» **Input**:
* * * *

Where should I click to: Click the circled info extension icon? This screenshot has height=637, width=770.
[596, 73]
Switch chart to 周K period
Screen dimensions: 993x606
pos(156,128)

* * * *

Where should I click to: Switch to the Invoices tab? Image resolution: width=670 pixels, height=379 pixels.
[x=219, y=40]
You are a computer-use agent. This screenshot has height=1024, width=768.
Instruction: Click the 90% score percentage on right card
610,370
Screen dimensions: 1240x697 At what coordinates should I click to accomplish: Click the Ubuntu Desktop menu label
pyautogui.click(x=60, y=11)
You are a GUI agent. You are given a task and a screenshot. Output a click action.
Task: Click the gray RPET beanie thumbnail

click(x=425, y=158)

* * * *

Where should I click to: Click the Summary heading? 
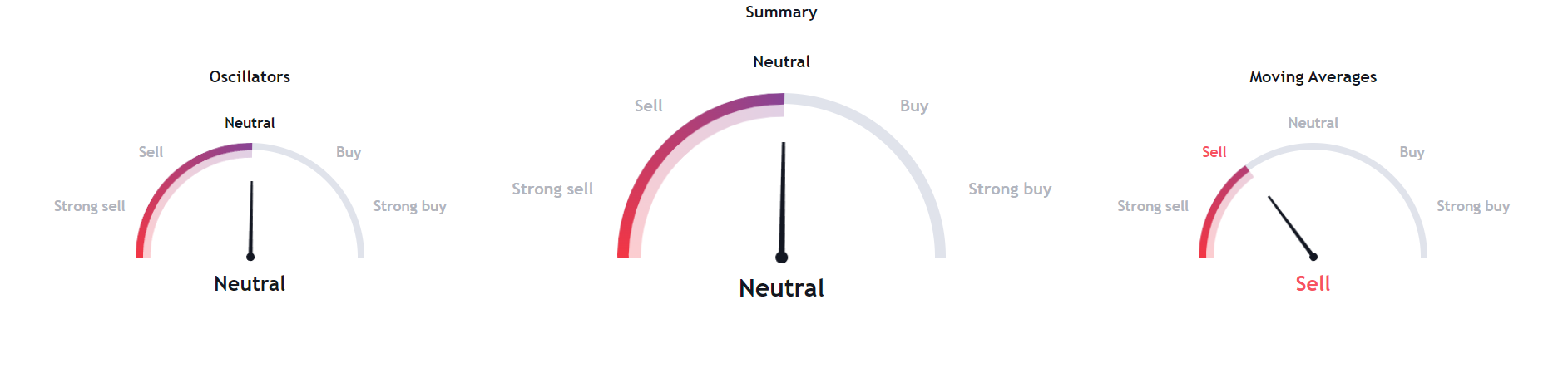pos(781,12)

* * * *

» **Exercise brief**:
Above are the records; report each line in them that includes the word "agent".

» **Written response**:
You are a computer-use agent. This screenshot has height=1024, width=768.
You are a GUI agent. You are given a task and a screenshot. Output a click action.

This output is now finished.